Tag Archives: Inca Trail

Lares Trek vs Inca Trail

Machu Picchu is a site that gathers crowds, with thousands of tourists visiting on a daily basis. Trails wind up towards the mountain peaks over some incredible views of the rugged, ancient landscape. The Inca Trail is the popular tourist route we all know about, but there’s more than one way to get there. One alternative to the Inca Trail is the Lares trek, if you’re hiking Machu Picchu, both these trails offer exciting views and are equally as challenging to get through. Here is your guide to the Lares trek vs Inca Trail.

Lares Trek

Distance: 34 kilometres
Altitude: 4,550 metres

The Lares trek is by no means an “easier” trek compared to the Inca, it has a similar difficulty rating, making it an excellent alternative to the Inca Trail if you want to avoid the crowds. Despite its proximity to Cusco and other touristic spots, the area of Lares features a very traditional way of life. You’ll be taken off the beaten track through the spectacular Lares Valley. On the road less travelled, you have the opportunity to take a step back in time and experience a rural traditional life, as you pass through remote mountain communities.

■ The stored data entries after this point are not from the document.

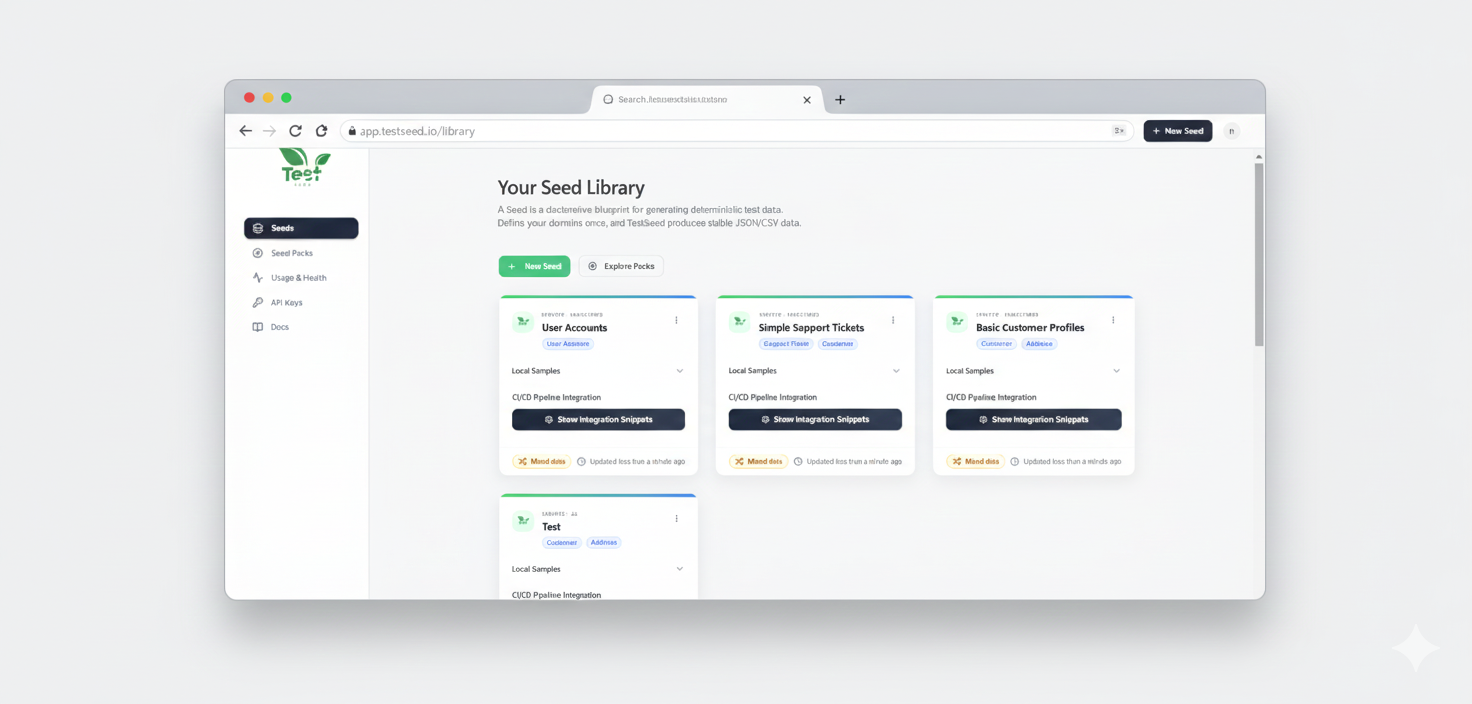Open Seed Packs in the sidebar

(291, 253)
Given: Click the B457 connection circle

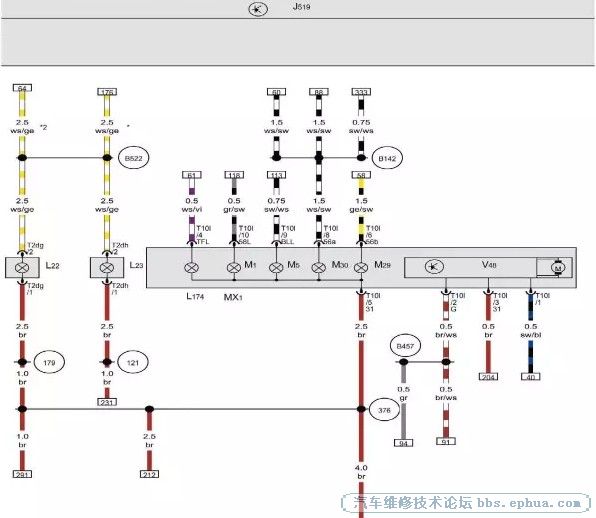Looking at the screenshot, I should [x=405, y=346].
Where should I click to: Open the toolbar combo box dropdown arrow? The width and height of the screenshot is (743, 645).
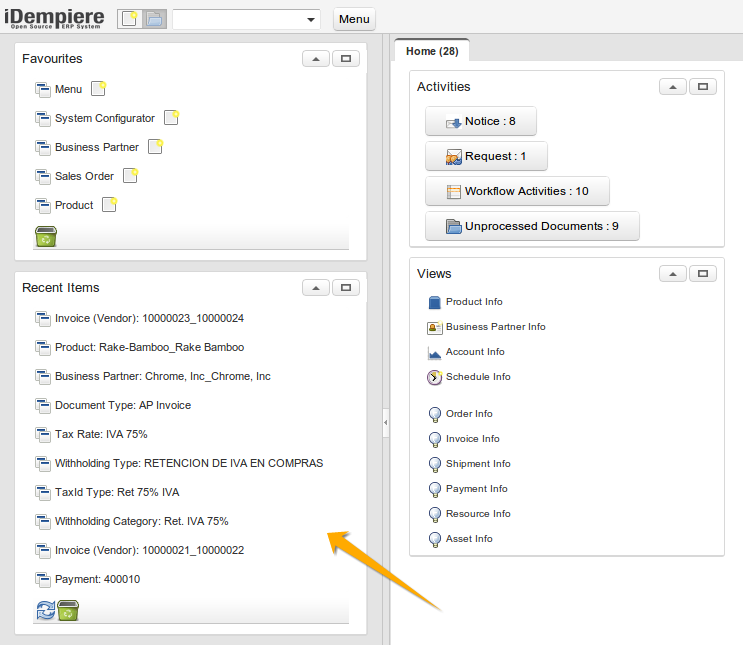[x=310, y=20]
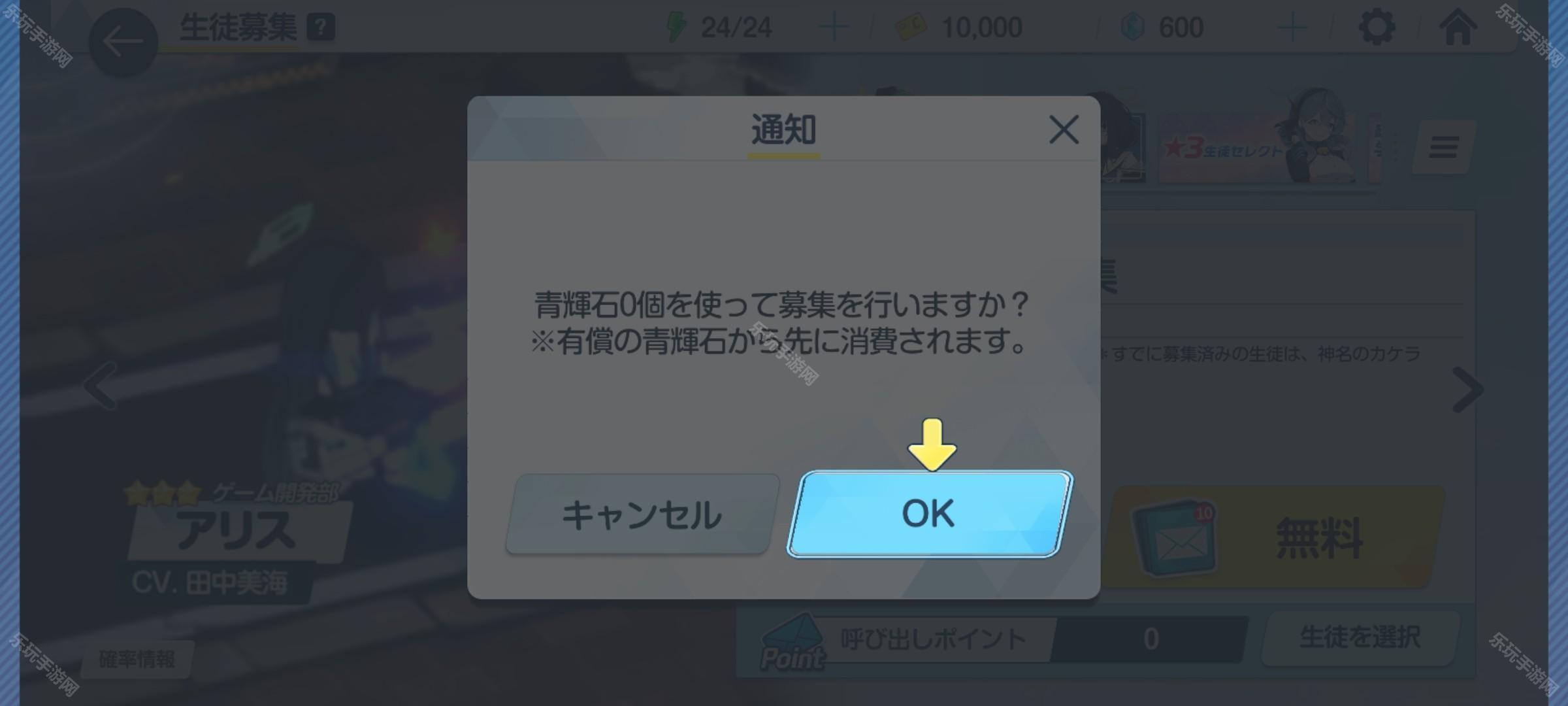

You’ll likely witness locals carrying goods on horseback, which is the only form of transport in the area. If you’re looking for a more cultural experience, then the Lares trek is an excellent alternative. You will have the opportunity to visit and interact with the Andean communities, share experiences and learn about each other’s lives. This trek offers a real insight into the lives of the people of Cusco.


Lares is characterised by its wide, glacial valleys and Andean moorland. As you descend to lower elevations near the Sacred Valley the area is much greener. As with all treks to Machu Picchu the paths will be rocky, so it is recommended you wear hiking boots to protect your feet and support your ankles. You also need to prepare for the sometimes icy temperatures at night. There will be times where the elevation is higher, and you will often walk up sloped hills, so bear that in mind to avoid any injuries.


This area is much less visited than other treks to Machu Picchu, which means you likely won’t find it very crowded. The Inca Trail is known to get booked out well in advance of its peak season, so it’s great to have this trek as an option.

Machu Picchu, Peru
Machu Picchu, Peru

Inca Trail

Distance: 45 kilometres
Altitude: 4,200 metres.

Everyone has heard about the Inca Trail, because it is one of the most popular trails to Machu Picchu. However, it is only one part of the huge network of paths winding their way up the mountain.

The actual Inca Trail doesn’t start until day two or three of our adventure, as the original has been restored in most other parts. Day two is a tough day with a steep climb and plenty of steps, but you will be rewarded with stunning views into the valley when you reach the top. The declines can be steep, and hard on the knees. On day three, you’ll climb up and down with a view of the lakes and beautiful ruins below.


The trekking terrain is difficult and challenging you will have to walk very carefully. In the beginning, the terrain is quite flat but will gradually steepen. The terrain on day three is the most different from the other days, with plenty of lush greenery. Otherwise, you can expect rocky, uneven surface on your ascent. We don’t recommend you attempt the Inca Trail if you suffer from vertigo as there are many high spots with narrow walkways.


It can be quite crowded during peak season, and places usually fill quickly. There will be days when you don’t see any people, depending on the season you go, but there may be times when you see other tour groups along the way.

What our team says…


“Walking along the Inca Trail was one of the most majestic things I have ever done, and it made me fall in love with trekking even more.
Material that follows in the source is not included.